The Baxter begins with stylized dialogue, retro costuming and a knowing parade of romantic comedy conventions. If you're amenable to this sort of thing, as am I, then I suspect Showalter, a first-time director, will have you in his pocket. Problem is, he doesn't know how to keep you there. Just as soon as he sells us on this winsome, backwards-glancing universe of tweed, screwball banter and a sweet, overlooked secretary just in from "Fergus Falls, Minnesota" (Michelle Williams), he starts to take a pencil eraser to the pastiche. Slowly, the characters begin to sound like people living in the year 2005, not 1945, and the effect is, if not jarring, then certainly draining on the film's previous pizzazz.

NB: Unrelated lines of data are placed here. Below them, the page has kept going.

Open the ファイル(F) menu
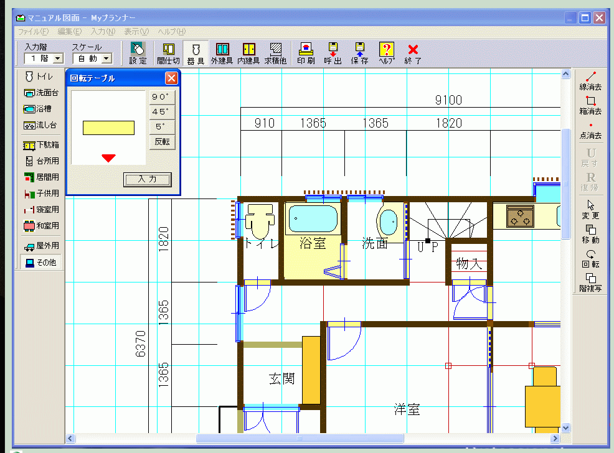614x453 pixels. click(x=33, y=31)
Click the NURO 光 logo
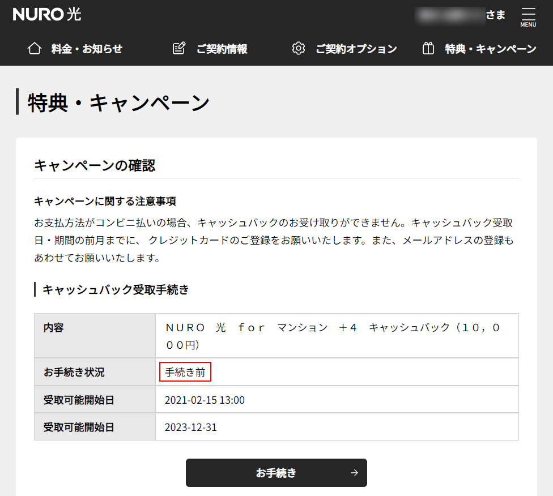 (47, 15)
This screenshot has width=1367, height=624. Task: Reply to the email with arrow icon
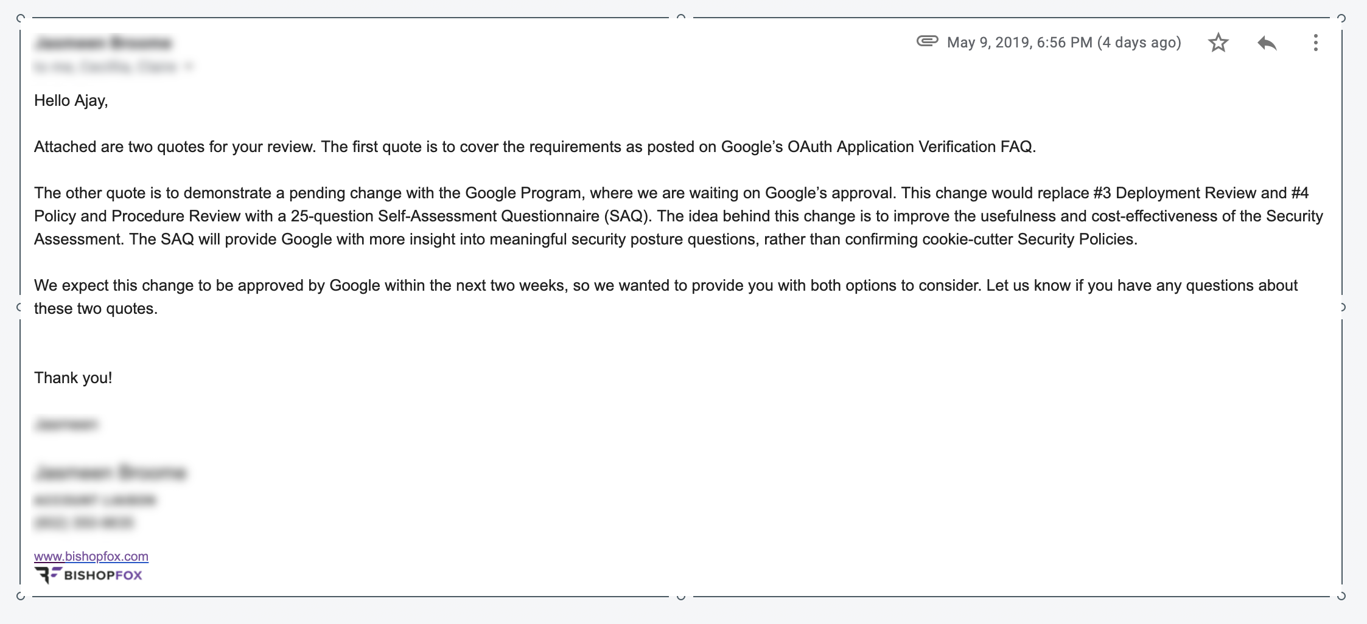click(x=1267, y=43)
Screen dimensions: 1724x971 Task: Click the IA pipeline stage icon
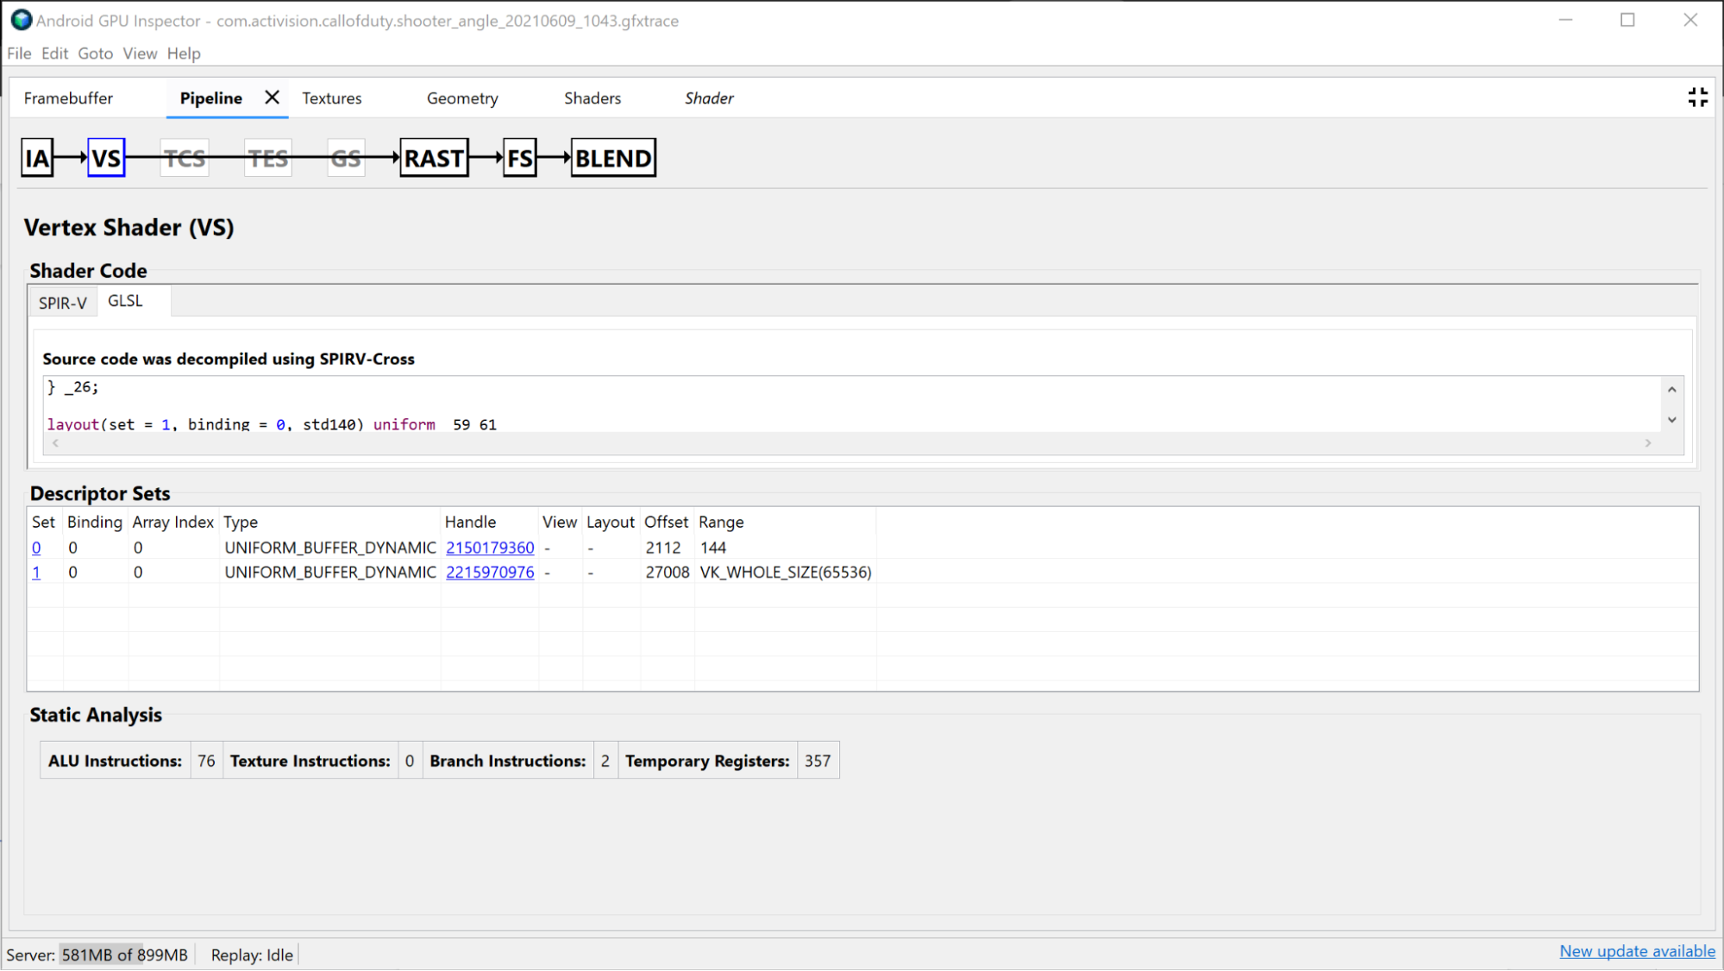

There's still a lot to like here. The cast is packed with members of the comedy troupes Stella and the State, and non-initiates like Williams and Theroux are gleefully game. But the film never recovers its initial fizzy-pop charms, owing largely to pacing that turns molasses-slow in the second act. The biggest pitfall, however, is in Showalter's characterization. Inherent in the film's premise is a terrific opportunity to pull back the curtain on "the other guy" ' to make a man out of what is typically just a plot device. But Showalter's Elliot, self-described as the kind of guy who gets hay fever just raking the leaves, never breaks out of the Baxter clichÃ. Frankly, he makes a pretty good case for why the sad sack never gets the girl.